Start of Provided entries

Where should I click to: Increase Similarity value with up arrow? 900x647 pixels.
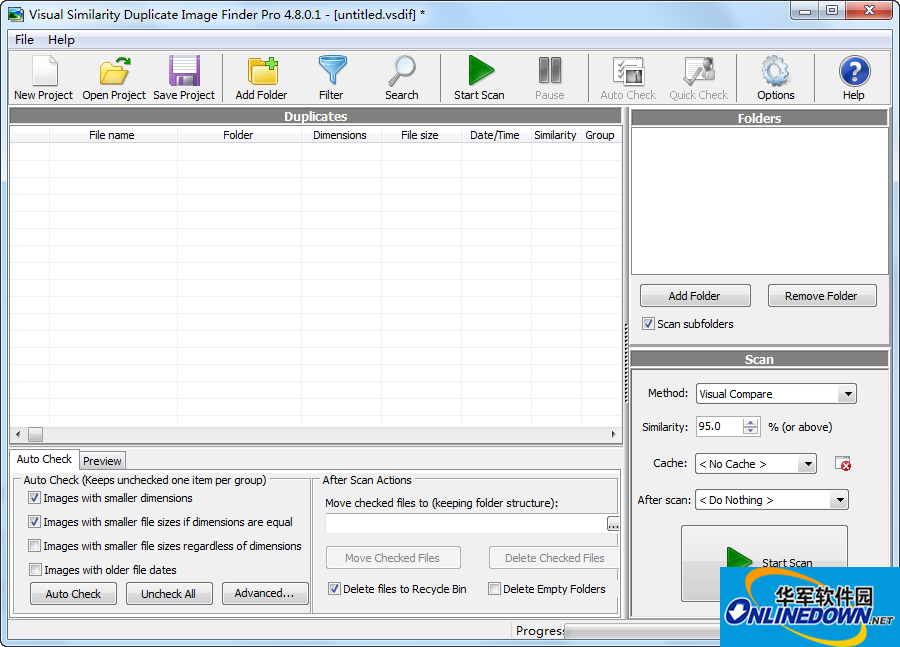pyautogui.click(x=751, y=422)
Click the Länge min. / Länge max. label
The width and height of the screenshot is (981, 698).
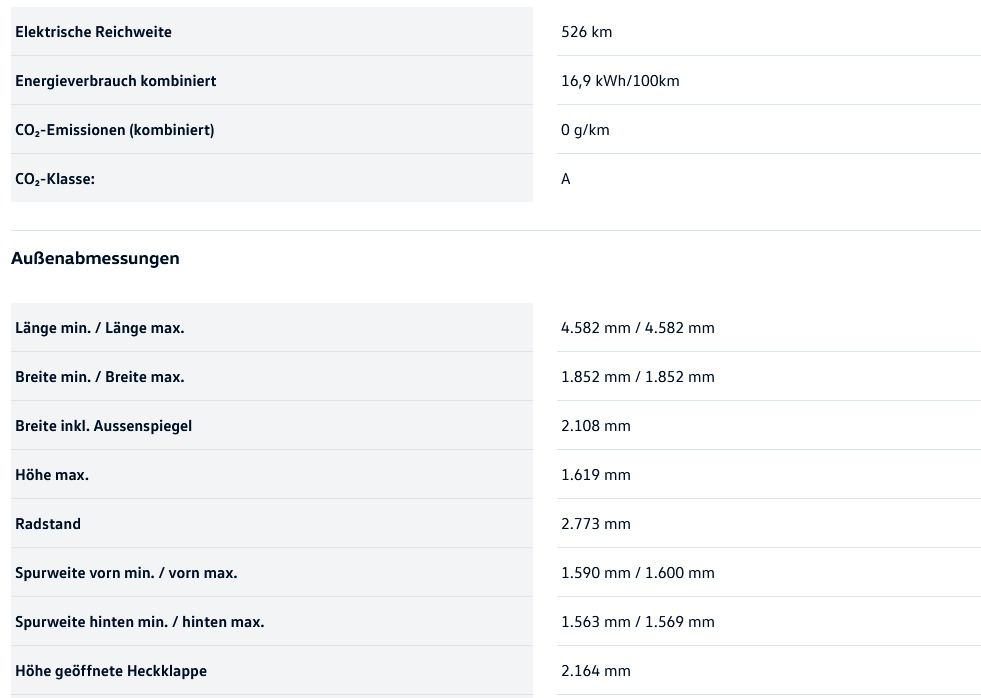99,328
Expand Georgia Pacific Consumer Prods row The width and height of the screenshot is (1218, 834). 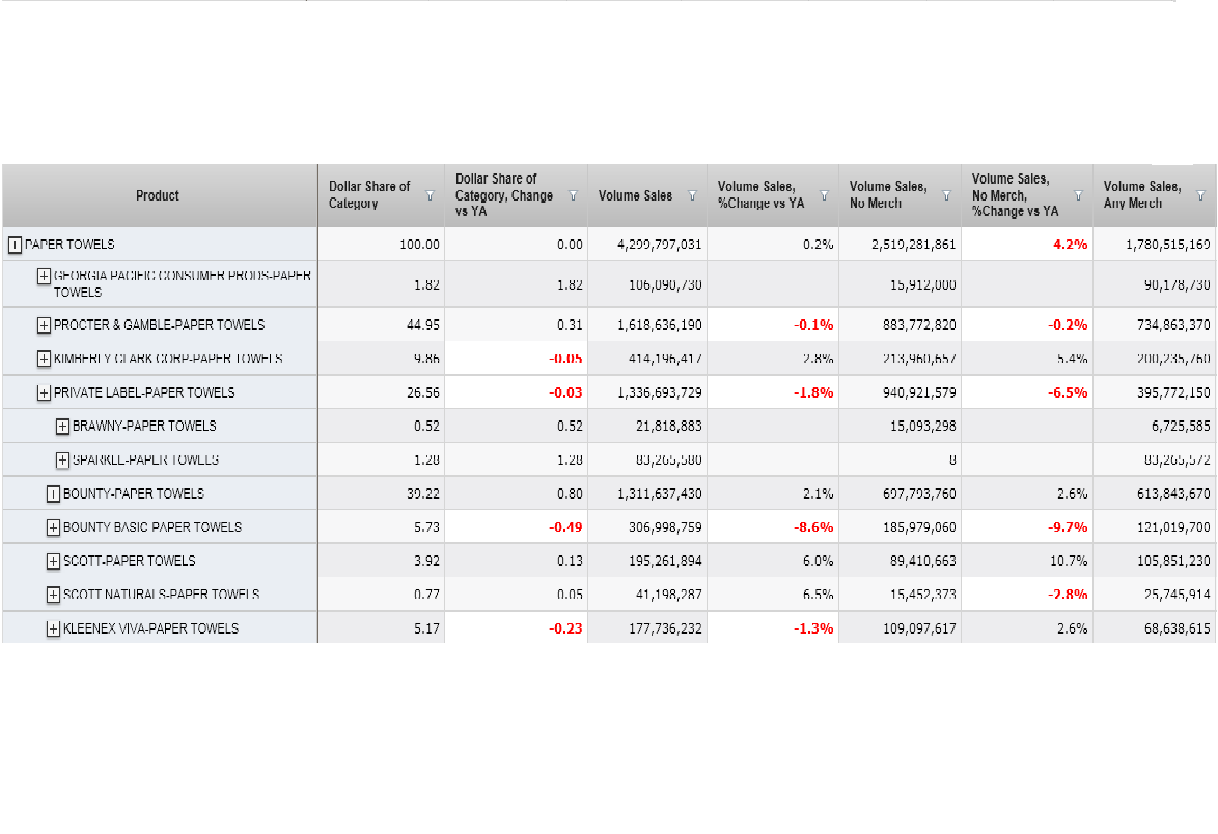point(44,276)
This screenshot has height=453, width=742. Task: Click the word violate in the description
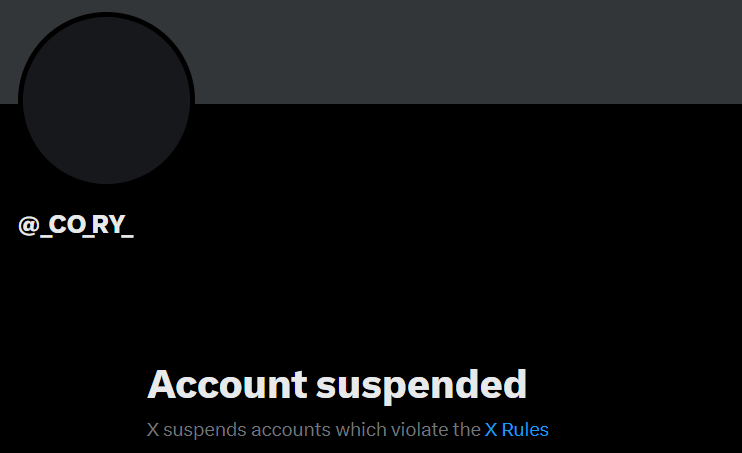pos(420,430)
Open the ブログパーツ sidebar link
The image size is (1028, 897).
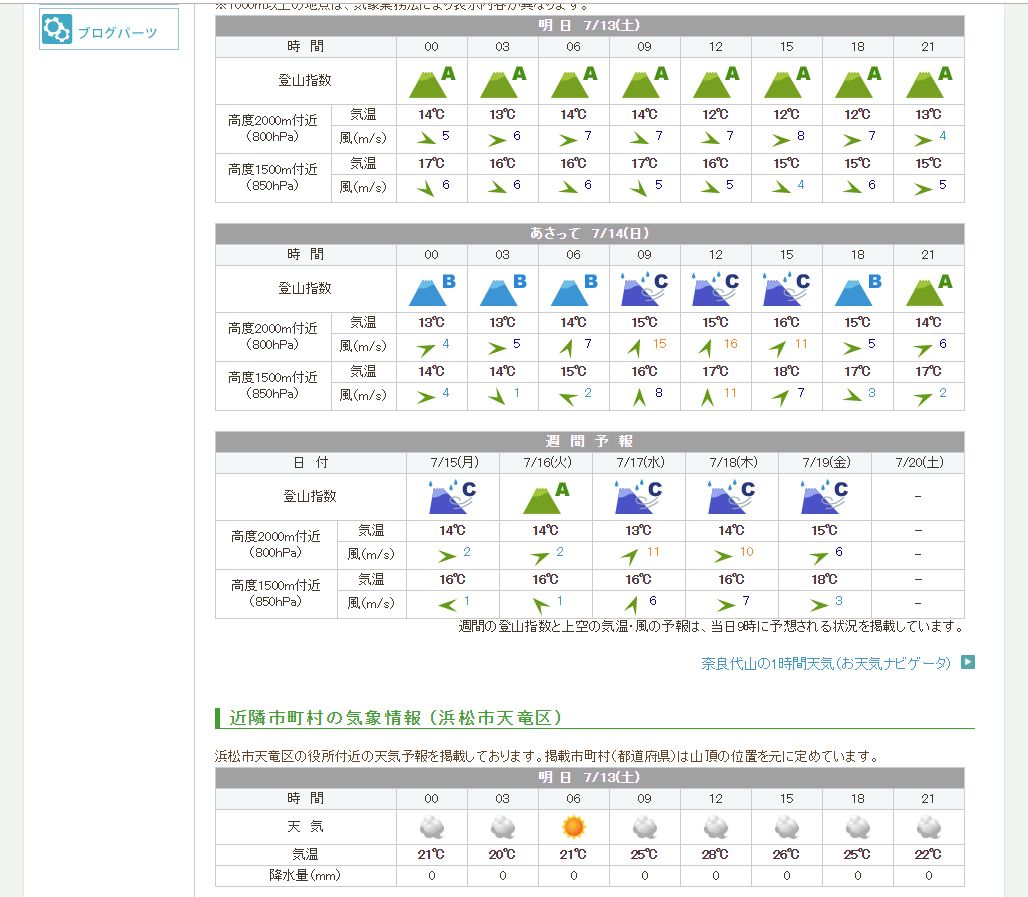[117, 33]
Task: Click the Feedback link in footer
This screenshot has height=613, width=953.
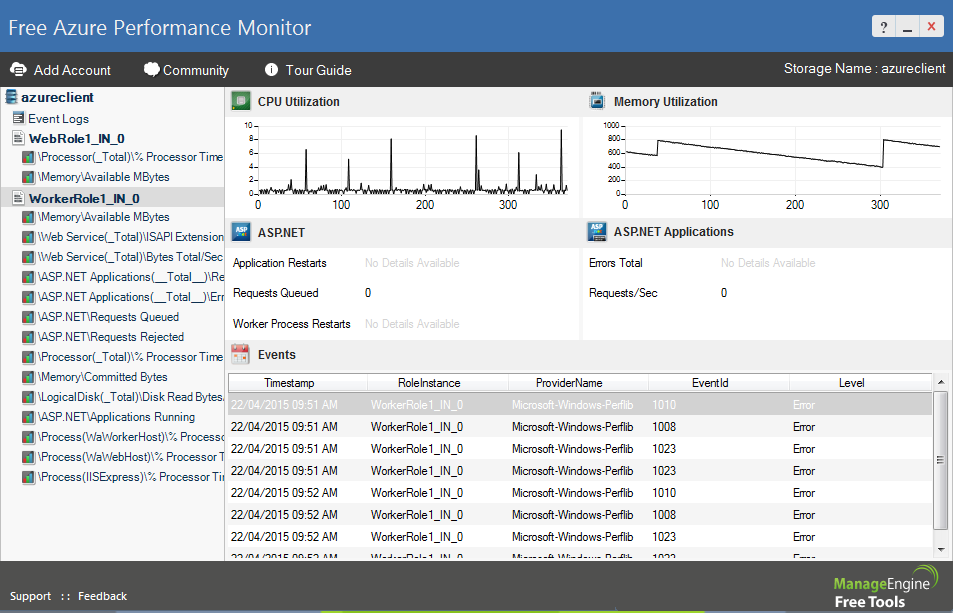Action: point(102,596)
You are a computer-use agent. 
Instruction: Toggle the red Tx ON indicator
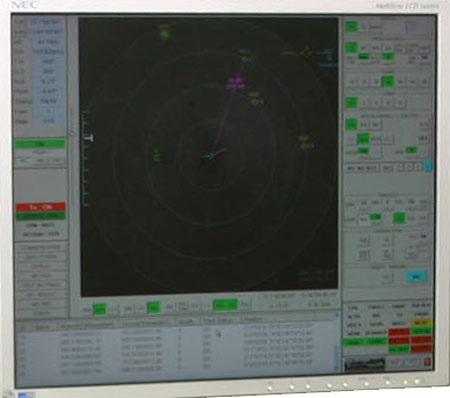40,207
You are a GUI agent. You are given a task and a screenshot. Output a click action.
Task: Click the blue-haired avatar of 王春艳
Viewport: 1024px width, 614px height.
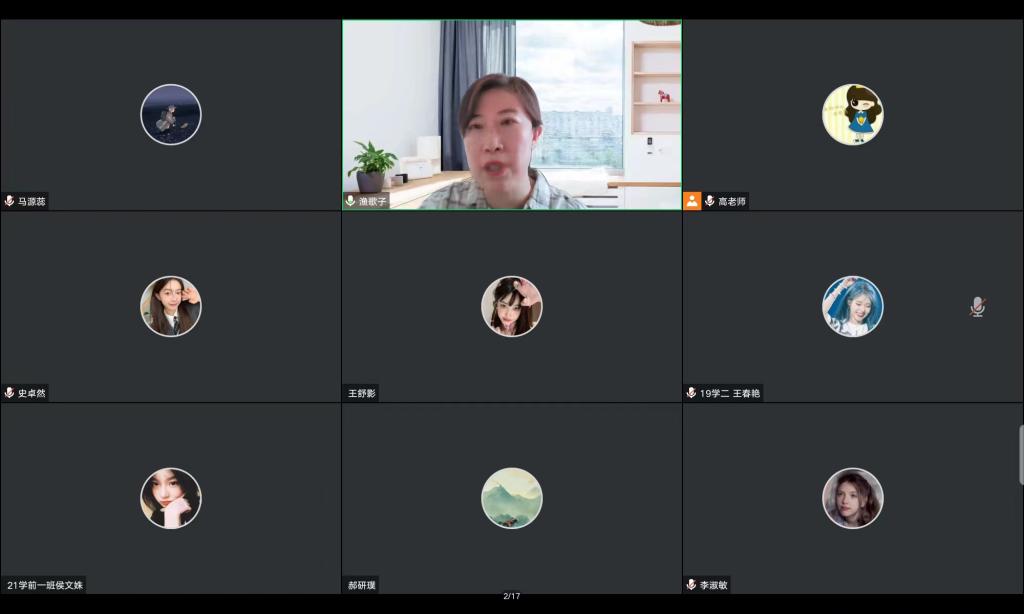point(852,306)
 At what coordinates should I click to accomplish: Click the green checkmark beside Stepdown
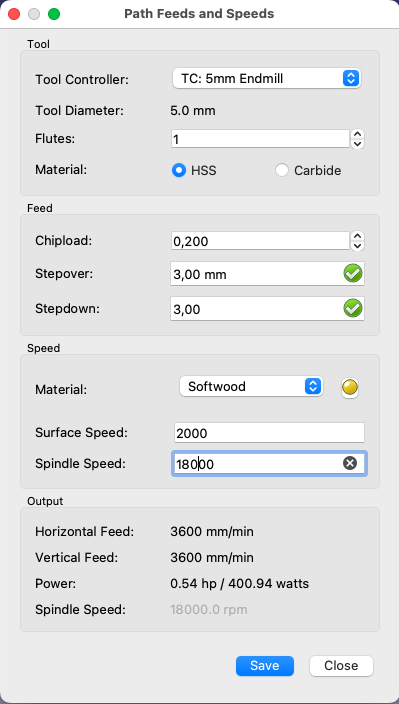point(353,308)
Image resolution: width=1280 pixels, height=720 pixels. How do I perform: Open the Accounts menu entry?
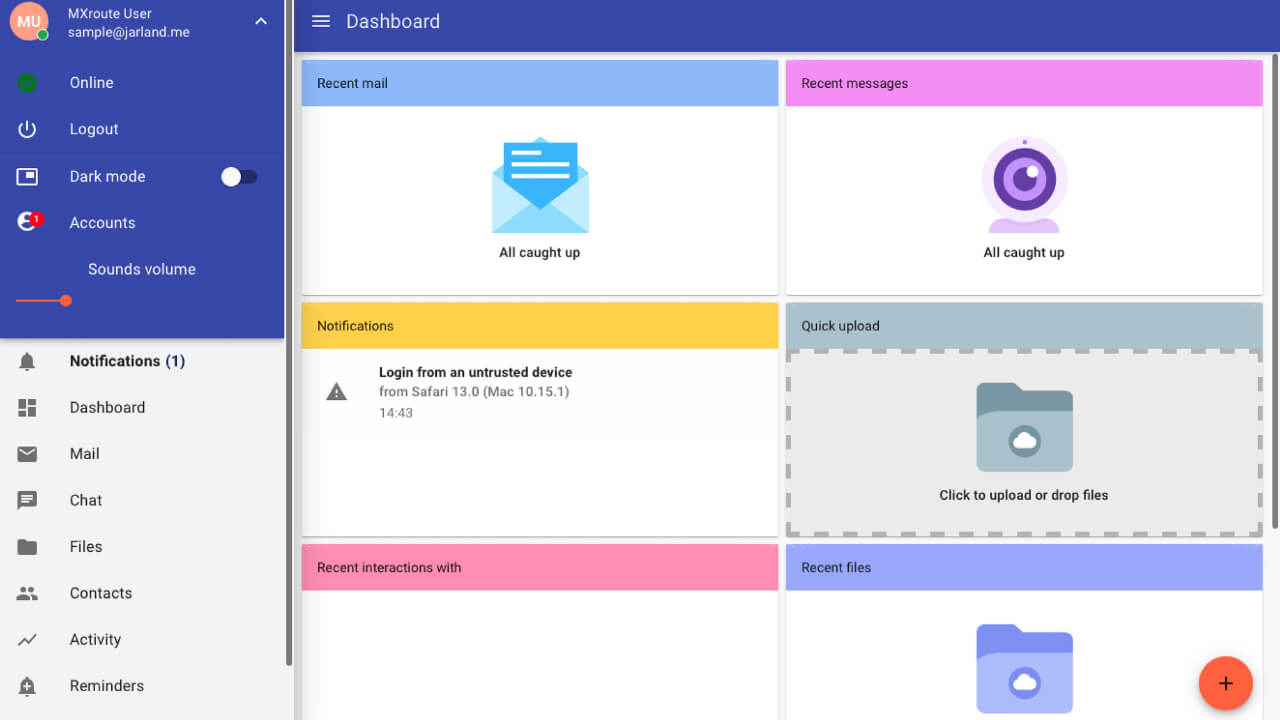pyautogui.click(x=102, y=223)
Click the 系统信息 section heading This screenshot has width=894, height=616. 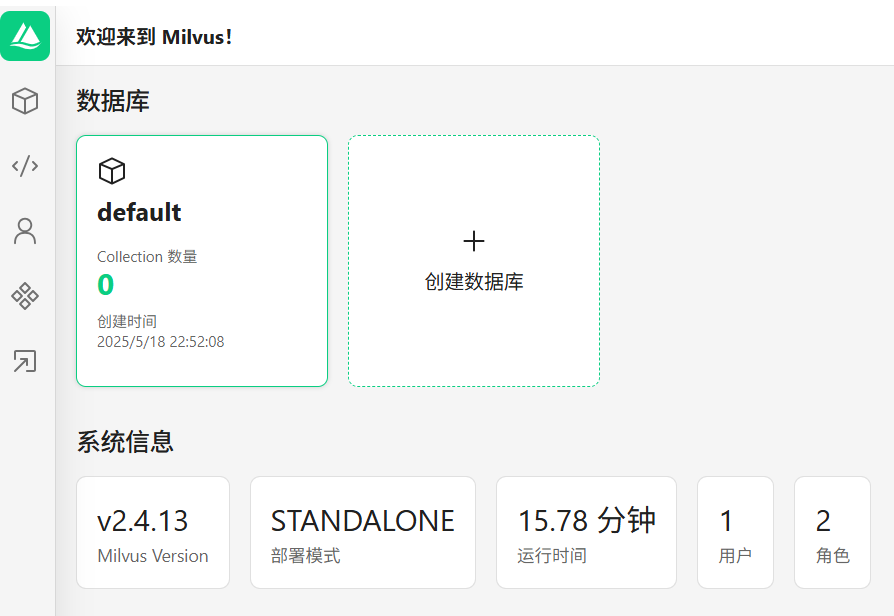pyautogui.click(x=125, y=441)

End of Provided entries

Task goal — Take every line from the data that includes the word "link".

Reply to the exercise —
Open the ブログパーツ sidebar link
Task: Click the Feedback link in footer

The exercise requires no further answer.